初めは、何て事は無い仕事だったのだ。

最近独立したばかりの、某国の代表よりの依頼。

激化の一途を辿ろうとするテロの鎮圧と、其の首謀者の捕獲。

其れだけ、だったのに。



「アルカロイドとバルビツール酸を併用してる。其の上アナボリックスまで」

「何だべソレ」

「あー・・・代表的な名前を挙げればコカインとトランキライザー」

「覚醒剤に抗不安剤・・・・・・滅茶苦茶だっちゃわいや」

「そうでもないぞ。多分、アルカロイドは自我崩壊、バルビツール酸は催眠鎮静の為に使用されたんだ」

「ちゅうと・・・・・・洗脳、か?」

「否定は出来ないな」

「アナボリックスステロイドゆうたら、確か筋肉増強剤でっしゃろ?市販でも売ってはる」

「ああ。だが極めて濃度が高い。裏で出回っているヤツなんかより遥かに」

「それって・・・・・・」



自然、誰もが口を紡ぐ。

合の手の様に向けられる質問に答えるジャンは、苦々しく表情を歪めたまま。

薬物の性質。其の意味。

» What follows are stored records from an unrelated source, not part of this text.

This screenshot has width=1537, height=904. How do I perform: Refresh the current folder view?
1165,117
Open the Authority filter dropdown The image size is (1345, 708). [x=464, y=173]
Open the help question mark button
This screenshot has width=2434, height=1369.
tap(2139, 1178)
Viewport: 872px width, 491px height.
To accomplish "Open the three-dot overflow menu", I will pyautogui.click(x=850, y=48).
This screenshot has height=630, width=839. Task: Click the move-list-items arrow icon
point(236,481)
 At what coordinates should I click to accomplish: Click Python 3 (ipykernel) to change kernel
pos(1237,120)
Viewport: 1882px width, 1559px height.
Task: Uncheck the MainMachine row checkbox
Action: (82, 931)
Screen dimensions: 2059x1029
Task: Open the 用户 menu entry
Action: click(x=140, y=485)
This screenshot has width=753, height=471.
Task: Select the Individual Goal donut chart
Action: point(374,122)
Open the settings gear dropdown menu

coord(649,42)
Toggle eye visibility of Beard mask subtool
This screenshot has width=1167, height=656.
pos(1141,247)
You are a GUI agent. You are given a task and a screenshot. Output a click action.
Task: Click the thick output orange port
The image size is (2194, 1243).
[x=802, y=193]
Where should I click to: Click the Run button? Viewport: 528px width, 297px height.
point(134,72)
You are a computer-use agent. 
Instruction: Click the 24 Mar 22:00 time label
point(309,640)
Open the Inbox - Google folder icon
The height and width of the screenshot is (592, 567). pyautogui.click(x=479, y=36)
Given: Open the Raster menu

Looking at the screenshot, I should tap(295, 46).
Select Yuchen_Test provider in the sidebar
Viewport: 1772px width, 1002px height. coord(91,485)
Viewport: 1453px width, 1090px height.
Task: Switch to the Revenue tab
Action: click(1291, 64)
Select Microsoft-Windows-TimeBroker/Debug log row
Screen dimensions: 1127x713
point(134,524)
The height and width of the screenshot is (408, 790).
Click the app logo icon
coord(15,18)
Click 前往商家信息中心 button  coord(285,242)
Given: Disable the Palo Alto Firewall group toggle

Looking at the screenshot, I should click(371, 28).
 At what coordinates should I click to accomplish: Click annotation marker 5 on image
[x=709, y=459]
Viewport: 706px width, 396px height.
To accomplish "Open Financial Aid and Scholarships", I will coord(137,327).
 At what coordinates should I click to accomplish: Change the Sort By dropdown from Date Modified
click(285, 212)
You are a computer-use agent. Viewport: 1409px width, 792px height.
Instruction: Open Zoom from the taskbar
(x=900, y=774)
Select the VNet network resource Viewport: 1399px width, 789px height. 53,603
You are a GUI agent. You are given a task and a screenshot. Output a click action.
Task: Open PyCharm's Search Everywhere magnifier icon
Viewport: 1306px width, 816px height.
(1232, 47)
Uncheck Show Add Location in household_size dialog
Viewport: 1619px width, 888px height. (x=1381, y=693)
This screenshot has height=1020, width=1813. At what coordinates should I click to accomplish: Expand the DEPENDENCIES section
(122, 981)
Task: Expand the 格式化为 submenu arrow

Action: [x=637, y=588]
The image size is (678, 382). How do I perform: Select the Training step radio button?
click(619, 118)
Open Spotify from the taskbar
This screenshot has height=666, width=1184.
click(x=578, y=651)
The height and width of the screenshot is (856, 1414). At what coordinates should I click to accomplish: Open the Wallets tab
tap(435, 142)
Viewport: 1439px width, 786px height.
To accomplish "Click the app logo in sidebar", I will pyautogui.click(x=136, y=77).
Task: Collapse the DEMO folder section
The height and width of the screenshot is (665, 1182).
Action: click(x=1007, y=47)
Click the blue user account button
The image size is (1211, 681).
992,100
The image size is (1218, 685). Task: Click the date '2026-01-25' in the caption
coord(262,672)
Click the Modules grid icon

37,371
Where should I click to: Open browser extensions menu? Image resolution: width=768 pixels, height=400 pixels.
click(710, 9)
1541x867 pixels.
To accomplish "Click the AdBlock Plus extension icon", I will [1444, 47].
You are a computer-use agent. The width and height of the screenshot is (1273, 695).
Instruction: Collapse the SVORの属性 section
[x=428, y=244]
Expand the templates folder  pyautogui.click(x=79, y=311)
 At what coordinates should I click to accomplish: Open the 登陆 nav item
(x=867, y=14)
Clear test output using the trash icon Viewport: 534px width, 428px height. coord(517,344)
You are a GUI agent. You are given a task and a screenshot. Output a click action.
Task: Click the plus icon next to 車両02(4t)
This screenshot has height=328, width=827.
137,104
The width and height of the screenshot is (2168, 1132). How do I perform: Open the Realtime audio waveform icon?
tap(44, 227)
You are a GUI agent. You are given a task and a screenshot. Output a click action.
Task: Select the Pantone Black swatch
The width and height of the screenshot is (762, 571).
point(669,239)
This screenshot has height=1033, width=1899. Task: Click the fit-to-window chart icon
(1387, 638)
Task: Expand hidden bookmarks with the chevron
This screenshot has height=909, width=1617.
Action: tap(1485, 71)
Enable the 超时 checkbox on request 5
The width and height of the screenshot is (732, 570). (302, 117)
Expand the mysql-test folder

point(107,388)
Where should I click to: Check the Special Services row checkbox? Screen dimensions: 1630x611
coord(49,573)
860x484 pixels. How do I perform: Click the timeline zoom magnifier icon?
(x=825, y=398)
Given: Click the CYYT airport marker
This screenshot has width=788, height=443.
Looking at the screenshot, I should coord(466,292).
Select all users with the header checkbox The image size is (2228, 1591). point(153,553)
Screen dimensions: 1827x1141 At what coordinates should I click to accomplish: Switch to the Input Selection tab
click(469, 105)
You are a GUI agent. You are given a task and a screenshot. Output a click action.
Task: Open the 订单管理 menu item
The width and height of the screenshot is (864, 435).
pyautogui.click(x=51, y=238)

幾ら戦闘バカとまで評されようと、判らない訳ではない。

皆の心中を代表するかの様に、静かに訊ねたのはシンタローだった。



「・・・・・・・・・・・・人間を、クスリで殺人人形に仕立ててる、ってワケかよ」

「恐らくは、な」



顔の前で組まれた手指に、篭る力。

恐らく、と使いながら。返る言葉には、強い確信の意。

ちっ、と。誰ともなく漏れる舌打ち。其の後に、ぽつりとアラシヤマが零した。



「・・・・・・それにしたかて、おかしおすなぁ」

「うあ?何がだべアラシヤマ」

「・・・・・・・・・・・・あんさん少しは頭使いなはれ」

「たかがテロリストのクセに、どーやって告死兵団を雇えるホドの金を出せたのか、って言いたいんだろ」

「ああ、そーいやそーっちゃね」

「・・・・・・・・・・・・忍者はんまで・・・・・・・・・・・・」



だから脳味噌まで筋肉だなとと言われるのだ、と。

図らずも団のbPである新総帥と2である准将は思ったが。

既に諦観の域で片方は眉間を指で揉み、片方は大きな溜息を吐く。



「本部に連絡を。キンタローに一度全部洗わせろ・・・・・・ソレから、ジャン」

「うん?」

「――――――あのガキ、大丈夫なのか?」



不意に向けられた言葉に、ジャンは一瞬ぐっと息を呑み。



「・・・・・・・・・・・・薬物による不自然な肉体の強化は、負担が大きい。しかも今回、色んな薬が大量に使われてる」



紡ぎ出された言葉は、歯切れが悪く。